What you are asked to do
Whenever a line in the data contains "screenshot", show that line.

Input material

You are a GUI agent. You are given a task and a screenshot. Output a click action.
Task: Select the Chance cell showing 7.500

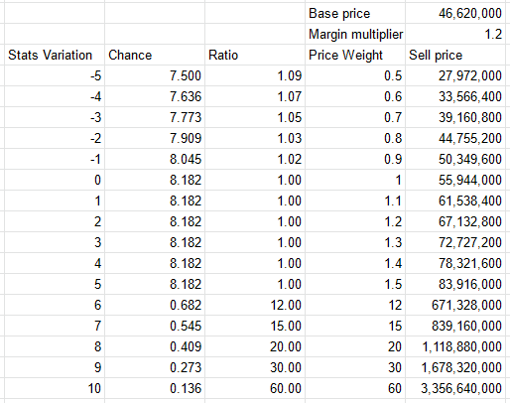point(155,75)
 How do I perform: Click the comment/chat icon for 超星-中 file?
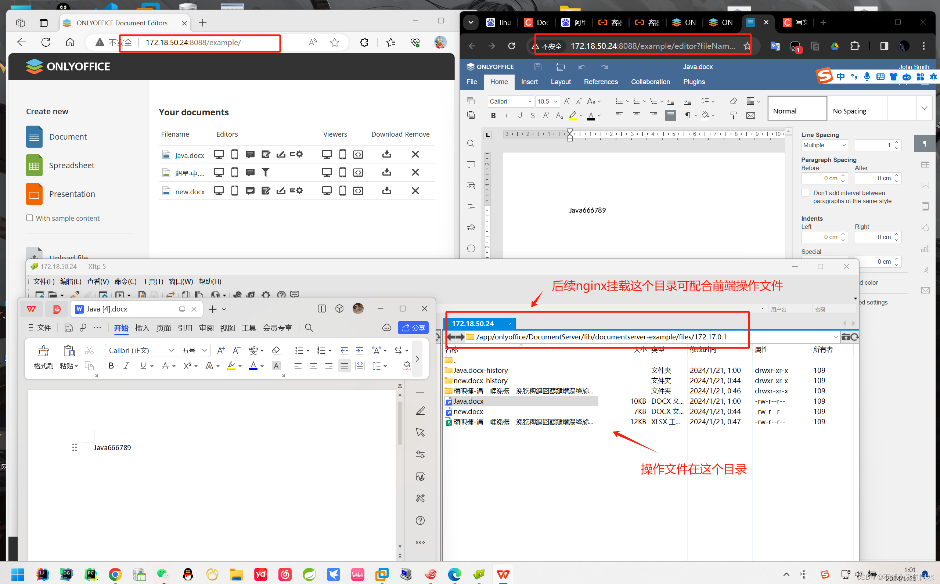[250, 173]
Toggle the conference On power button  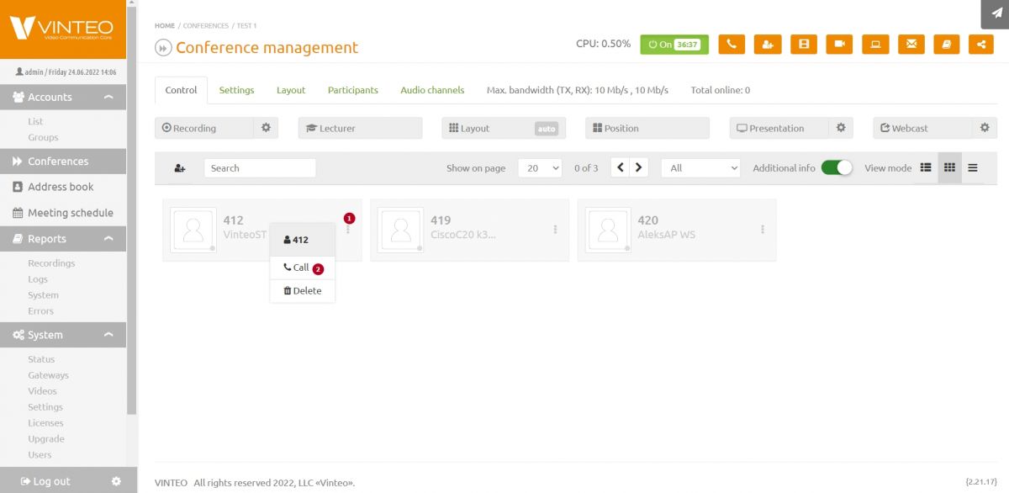coord(674,45)
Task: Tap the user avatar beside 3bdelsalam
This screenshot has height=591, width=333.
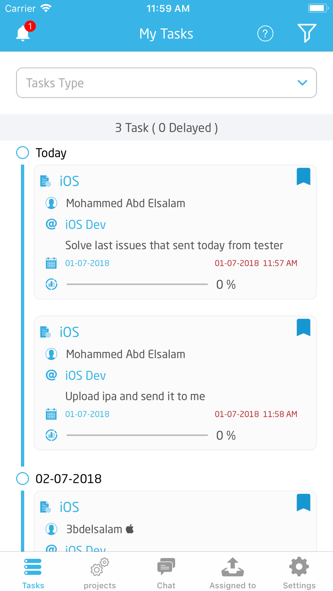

Written response
You are a GUI agent. You are given a task and a screenshot. Output a click action.
This screenshot has height=591, width=333.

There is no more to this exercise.